Ralph Lauren Corp. shares have been popping all day after the company — which is on the tail end of a major restructuring effort — reported fourth-quarter results that flew past expectations.

As of 1:45 p.m. the shares remained up more than 15 percent at $134.26.

Here are three reasons investors are in celebratory mode.

Profits Are Back in the Black

After reeling in distribution to focus on pushing more full-price merchandise, the New York-based company reported Q4 net income of $41.3 million, or 50 cents per share, compared with a loss of $204 million, or $2.48 per share, last year.

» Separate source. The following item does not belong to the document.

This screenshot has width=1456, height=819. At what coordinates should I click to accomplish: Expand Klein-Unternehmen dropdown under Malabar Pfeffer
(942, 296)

In addition to reversing the year-ago loss, on an adjusted basis, Ralph Lauren’s profits were 90 cents per share —  handily topping forecasts for diluted earnings per share of 83 cents.

It’s About Quality

Ralph Lauren said its fourth-quarter sales remained flat year over year at $1.52 billion, which was just above analysts’ bets of $1.48 billion. But the firm’s management noted that its “quality of sales, distribution and product” significantly improved in recent months.

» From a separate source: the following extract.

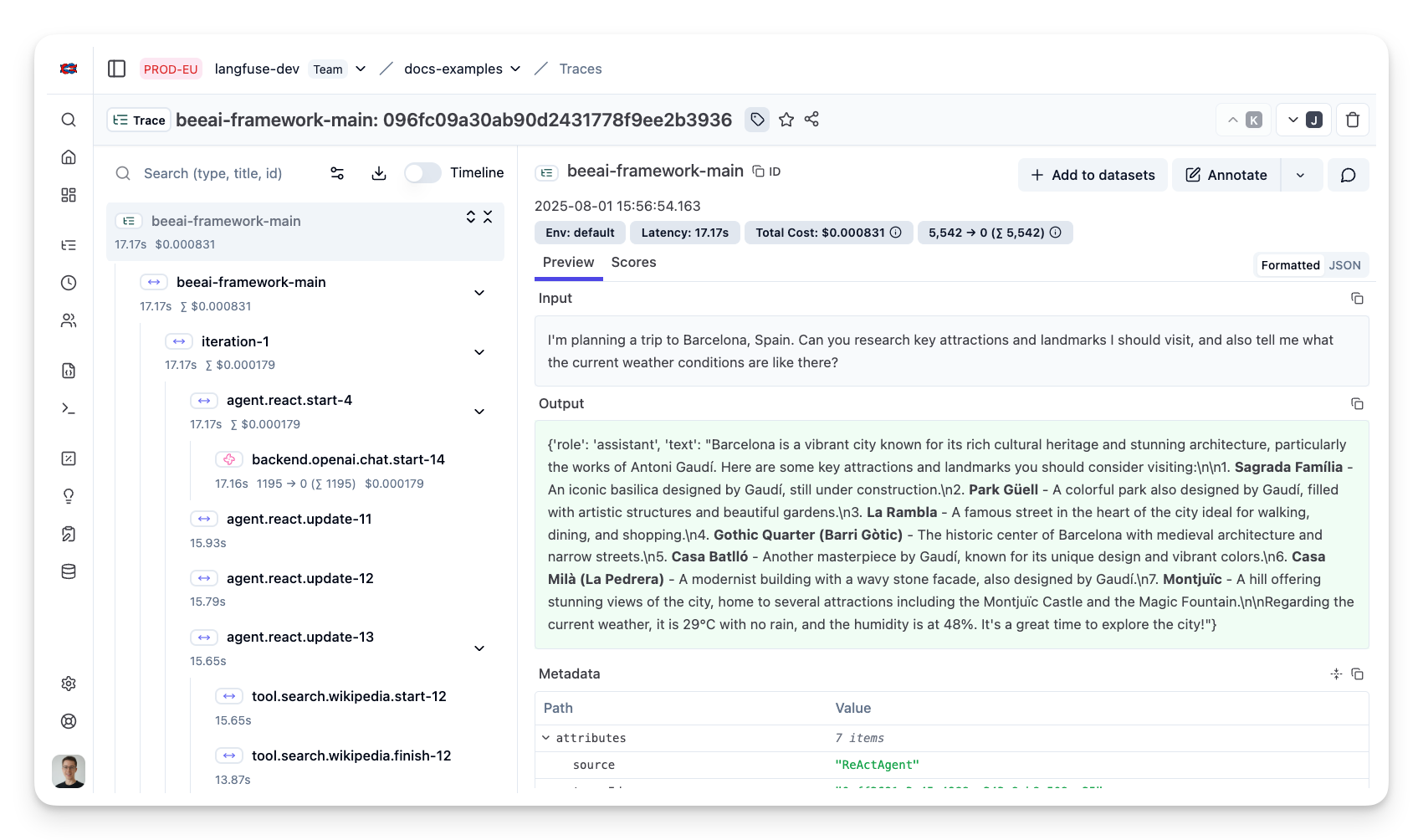1423x840 pixels.
Task: Collapse the agent.react.update-13 node
Action: pyautogui.click(x=479, y=648)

Its average unit retail across direct-to-consumer network was up 4 percent for the full year, with growth during every quarter. Meanwhile, discount rates were also down across regions and channels in the fourth quarter and the full year.

The company said it has also cut off unproductive distribution and reduced its presence in off-price and discount stores as it seeks a more premium image.

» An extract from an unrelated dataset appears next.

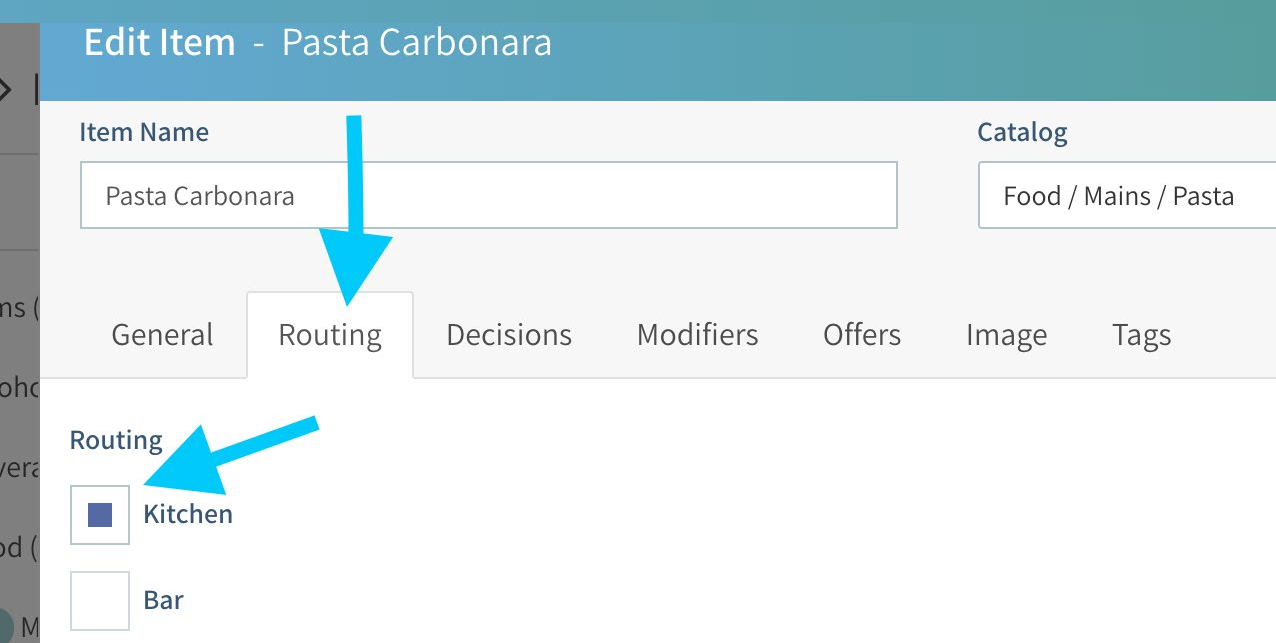The image size is (1276, 643).
Task: Enable the Bar routing checkbox
Action: click(100, 601)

Upping the Experience Component

“In-store experience” is perhaps retail’s most prominent buzz phrase, given the newly digital environment that has compelled traditional players to do more with their physical locations. To that end, Ralph Lauren said it has spent the past few months upgrading its store environments as well as evolving its marketing to increase its reach and appeal to new customers.

The firm said its better “assortment discipline and productivity” help send revenue per SKU up 16 percent and gross profit per SKU up 22 percent.

Increased marketing investment of 10 percent, according to the company, also contributed to “significant growth” in digital and social media reach.